Number of bytes of information in the subnetwork identifier option.

RESPONDER

Number of bytes of information in the responder address option.

RECORD

Forward record option.

RRECORD

Reverse record option.


Related Commands

Command
Description

debug nhrp

Displays information about NHRP activity.

debug nhrp packet

Displays a dump of NHRP packets.


debug nhrp packet

To display a dump of NHRP packets, use the debug nhrp packet privileged EXEC command. The no form of this command disables debugging output.

debug nhrp packet

no debug nhrp packet

Syntax Description

This command has no arguments or keywords.

Examples

The following is sample output from the debug nhrp packet command:

Router# debug nhrp packet

NHRP activity debugging is on
Router#
NHRP: Send Purge Request via ATM3/0.1, packet size: 72
 src: 135.206.58.55, dst: 135.206.58.56
 (F) afn: NSAP(3), type: IP(800), hop: 255, ver: 1
     shtl: 20(NSAP), sstl: 0(NSAP)
 (M) flags: "reply required", reqid: 2 
     src NBMA: 47.0091810000000002ba08e101.525354555355.01
     src protocol: 135.206.58.55, dst protocol: 135.206.58.56
 (C-1) code: no error(0)
       prefix: 0, mtu: 9180, hd_time: 0
       addr_len: 0(NSAP), subaddr_len: 0(NSAP), proto_len: 4, pref: 0
       client protocol: 135.206.58.130
NHRP: Receive Purge Reply via ATM3/0.1, packet size: 72
 (F) afn: NSAP(3), type: IP(800), hop: 254, ver: 1
     shtl: 20(NSAP), sstl: 0(NSAP)
 (M) flags: "reply required", reqid: 2 
     src NBMA: 47.0091810000000002ba08e101.525354555355.01
     src protocol: 135.206.58.55, dst protocol: 135.206.58.56
 (C-1) code: no error(0)
       prefix: 0, mtu: 9180, hd_time: 0
       addr_len: 0(NSAP), subaddr_len: 0(NSAP), proto_len: 4, pref: 0
       client protocol: 135.206.58.130

debug nhrp rate

To display information about NHRP traffic rate limits, use the debug nhrp rate privileged EXEC command. The no form of this command disables debugging output.

debug nhrp rate

no debug nhrp rate

Syntax Description

This command has no arguments or keywords.

Usage Guidelines

Use this command to verify that the traffic is consistent with the setting of the NHRP commands (such as ip nhrp use and ip max-send commands).

====================

*Task requirements:*
Pick up the NHRP debug command reference above right after its last sentence and keep writing it.

*Extracted entries:*
====================

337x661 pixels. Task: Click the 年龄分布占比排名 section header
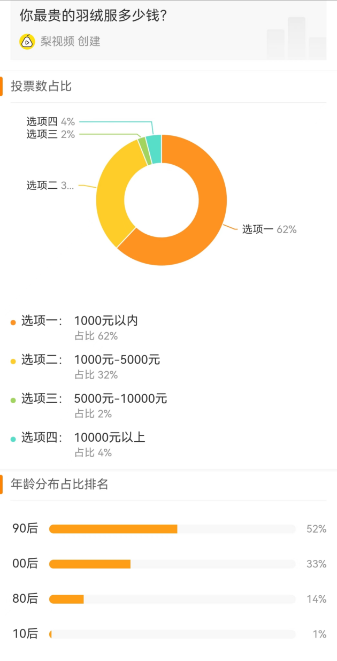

====================

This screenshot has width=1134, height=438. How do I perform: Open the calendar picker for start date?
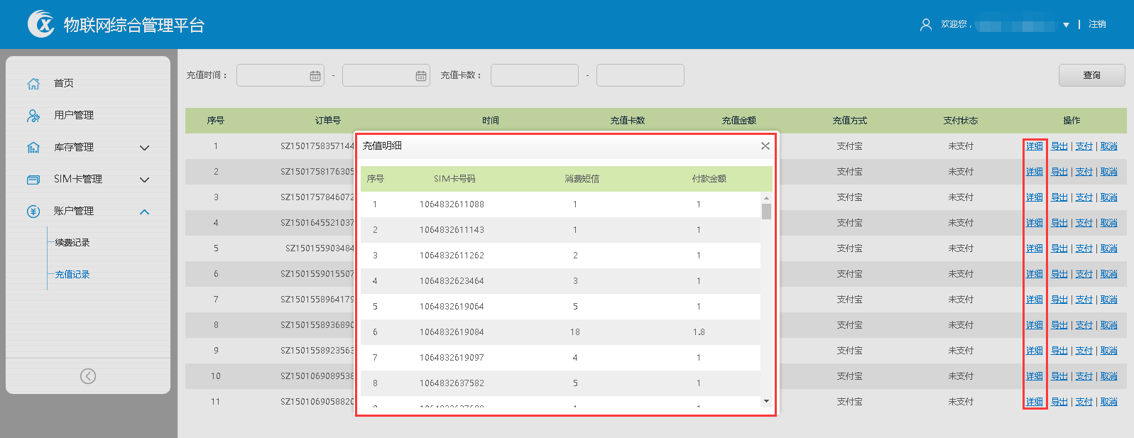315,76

====================

*Answer to this problem:*
Examples

The following is sample output from the debug nhrp rate command:

Router# debug nhrp rate

NHRP-RATE: Sending initial request
NHRP-RATE: Retransmitting request (retrans ivl 2)
NHRP-RATE: Retransmitting request (retrans ivl 4)
NHRP-RATE: Ethernet1: Used 3

Table 140 describes the significant fields shown in the display.

Table 140 debug nhrp rate Field Descriptions 

Field
Descriptions

NHRP-RATE

NHRP rate debugging output.

Sending initial request

First time an attempt was made to send an NHRP packet to a particular destination.

Retransmitting request

Indicates that the NHRP packet was re-sent, and shows the time interval (in seconds) to wait before the NHRP packet is re-sent again.

Ethernet1:

Used 3

Interface over which the NHRP packet was sent.

Number of packets sent out of the default maximum five (in this case, three were sent).


Related Commands

Command
Description

debug nhrp

Displays information about NHRP activity.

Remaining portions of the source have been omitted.